### WHAT THE TASK ASKS:
Copy the stretch of the listing from the line containing "This screenshot has height=1067, width=1120." through the line containing "tap(1024, 67)", both ends included, without any changes.

——————

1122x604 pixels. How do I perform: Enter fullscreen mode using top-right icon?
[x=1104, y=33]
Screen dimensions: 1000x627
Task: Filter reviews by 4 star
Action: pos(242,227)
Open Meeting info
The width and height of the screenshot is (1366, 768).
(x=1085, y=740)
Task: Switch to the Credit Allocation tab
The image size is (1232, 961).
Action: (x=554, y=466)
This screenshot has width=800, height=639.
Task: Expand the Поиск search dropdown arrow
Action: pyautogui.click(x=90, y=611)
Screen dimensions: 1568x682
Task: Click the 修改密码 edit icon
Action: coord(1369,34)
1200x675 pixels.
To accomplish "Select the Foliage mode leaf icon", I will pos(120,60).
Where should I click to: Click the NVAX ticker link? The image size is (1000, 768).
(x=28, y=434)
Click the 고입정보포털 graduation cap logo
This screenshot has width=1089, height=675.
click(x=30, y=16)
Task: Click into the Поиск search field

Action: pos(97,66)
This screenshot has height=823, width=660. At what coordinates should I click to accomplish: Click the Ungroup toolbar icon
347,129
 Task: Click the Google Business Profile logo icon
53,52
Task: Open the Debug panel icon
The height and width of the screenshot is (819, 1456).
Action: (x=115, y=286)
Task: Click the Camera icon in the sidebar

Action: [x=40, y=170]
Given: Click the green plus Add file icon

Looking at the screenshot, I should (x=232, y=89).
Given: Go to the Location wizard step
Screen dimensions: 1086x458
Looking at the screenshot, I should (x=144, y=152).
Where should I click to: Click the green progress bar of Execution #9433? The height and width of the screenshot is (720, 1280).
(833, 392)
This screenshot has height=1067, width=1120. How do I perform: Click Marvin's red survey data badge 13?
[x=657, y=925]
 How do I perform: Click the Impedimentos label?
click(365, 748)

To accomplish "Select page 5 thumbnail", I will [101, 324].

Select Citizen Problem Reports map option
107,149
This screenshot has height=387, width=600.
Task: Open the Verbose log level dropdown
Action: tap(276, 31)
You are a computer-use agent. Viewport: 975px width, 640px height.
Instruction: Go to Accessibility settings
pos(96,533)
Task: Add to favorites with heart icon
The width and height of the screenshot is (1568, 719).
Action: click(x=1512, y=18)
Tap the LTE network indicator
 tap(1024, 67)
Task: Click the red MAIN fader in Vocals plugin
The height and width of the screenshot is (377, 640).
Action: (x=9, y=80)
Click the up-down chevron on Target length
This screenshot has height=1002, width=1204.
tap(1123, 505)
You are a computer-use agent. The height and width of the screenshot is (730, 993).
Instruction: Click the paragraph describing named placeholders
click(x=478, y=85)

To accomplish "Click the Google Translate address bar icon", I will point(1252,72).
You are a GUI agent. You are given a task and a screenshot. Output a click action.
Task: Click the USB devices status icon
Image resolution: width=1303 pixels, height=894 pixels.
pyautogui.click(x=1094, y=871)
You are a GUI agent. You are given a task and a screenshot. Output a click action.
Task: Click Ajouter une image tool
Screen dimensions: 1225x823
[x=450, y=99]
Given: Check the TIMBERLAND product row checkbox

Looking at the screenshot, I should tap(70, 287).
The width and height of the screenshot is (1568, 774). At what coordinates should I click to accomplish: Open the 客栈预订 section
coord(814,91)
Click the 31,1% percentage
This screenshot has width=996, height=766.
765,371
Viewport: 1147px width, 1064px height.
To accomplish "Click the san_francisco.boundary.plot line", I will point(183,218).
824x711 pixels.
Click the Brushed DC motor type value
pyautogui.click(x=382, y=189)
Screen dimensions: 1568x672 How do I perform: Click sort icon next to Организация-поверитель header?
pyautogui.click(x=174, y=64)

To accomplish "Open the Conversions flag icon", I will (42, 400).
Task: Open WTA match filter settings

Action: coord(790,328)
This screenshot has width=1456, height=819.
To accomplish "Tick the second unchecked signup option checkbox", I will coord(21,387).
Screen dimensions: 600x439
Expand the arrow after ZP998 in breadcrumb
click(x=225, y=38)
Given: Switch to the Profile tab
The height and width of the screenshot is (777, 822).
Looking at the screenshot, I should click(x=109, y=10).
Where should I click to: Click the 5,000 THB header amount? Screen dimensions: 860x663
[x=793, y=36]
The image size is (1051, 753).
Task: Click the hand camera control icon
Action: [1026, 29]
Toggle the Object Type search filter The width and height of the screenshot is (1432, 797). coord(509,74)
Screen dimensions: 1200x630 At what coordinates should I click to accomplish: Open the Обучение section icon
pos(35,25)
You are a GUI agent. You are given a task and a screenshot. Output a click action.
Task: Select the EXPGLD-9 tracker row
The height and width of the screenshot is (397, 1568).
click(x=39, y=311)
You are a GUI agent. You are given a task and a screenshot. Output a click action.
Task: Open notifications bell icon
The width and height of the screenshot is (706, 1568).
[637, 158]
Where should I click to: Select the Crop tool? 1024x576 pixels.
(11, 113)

——————

### SOLUTION TO THE EXERCISE:
This screenshot has height=1067, width=1120. How do I perform: Click Marvin's red survey data badge 13?
[x=657, y=925]
 How do I perform: Click the Impedimentos label?
click(365, 748)

To accomplish "Select page 5 thumbnail", I will [101, 324].

Select Citizen Problem Reports map option
107,149
This screenshot has height=387, width=600.
Task: Open the Verbose log level dropdown
Action: tap(276, 31)
You are a computer-use agent. Viewport: 975px width, 640px height.
Instruction: Go to Accessibility settings
pos(96,533)
Task: Add to favorites with heart icon
The width and height of the screenshot is (1568, 719).
Action: click(x=1512, y=18)
Tap the LTE network indicator
 tap(1024, 67)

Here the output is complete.